Monday, June 6, 2011

Four Hours, 12 Ounces, and Three Years.


The airport was full for a Thursday morning. I mean who travels this early on a Thursday? Glad I got there when I did, the American Airlines terminal was packed will all types of travelers. Waiting at the gate, laptop in hand looking at what the weather is like in New York, I’m not even going to New York. Holy crap it's early - who invented this time anyway? Then it hit me, a child’s toy smacked me in the head, and there was a moment of silence that was broken by the hysterical laughter of a toddler. That kind of laugh that only a child has, a mix of hysteria and evil. You can’t be mad because laughing is one of the few contagious things that you don’t mind being around. I turned to my left and there she was, maybe three or four. The child had crazy hair like a static bomb exploded in a blond factory. She smiled and gave me that eye; I knew she was planning something.

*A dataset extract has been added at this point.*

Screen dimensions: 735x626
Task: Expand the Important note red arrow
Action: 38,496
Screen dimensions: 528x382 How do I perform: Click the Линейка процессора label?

We boarded the plane; someone was sitting in my seat. The guy requested that we switch seats so he could sit next to his son. So I took his seat on the other side, which of course was right behind the little girl who hit me in the head with her inflatable bat. It seems her plan is coming to fruition. When I set down I looked up and saw her little fingers wrap over the top of the seat, her head slowly crept up and as soon as we made eye contact she started that evil chuckle. Great, the three-year-old toddler with crazy hair knows I’m here – within striking distance.

All was quiet in 35a until about halfway into the four-hour flight. Catastrophe struck. I had a glass full of Ginger Ale sitting on the placemat in front of me. Then without warming the icy cold beverage from Canada decided to commit suicide just as I was pulling out a magazine. For my convenience, the ginger ale chose my lap as a good place to end its life. Now here is where things start to get interesting. I am wearing tan pants, not jeans but cotton pants that are tan. Hey look my lap now look like the bladder has gone full release. Great, now what - the girl next to me had that look of awkward disgust. The first words out of my mouth were “Did you see that? A typhoon just flew in my pants!” Almost on cue, the toddler sitting in front of me poked her head over the seat and started laughing in the language of Hysterics.

Two hours to go, sitting in a wet seat with wet pants. I then realized that in this situation with no change of clothes nearby there really isn’t anything I can do. Using the air nozzle to dry my pants was a valiant but feeble effort. All I could do is wait and think about dry things.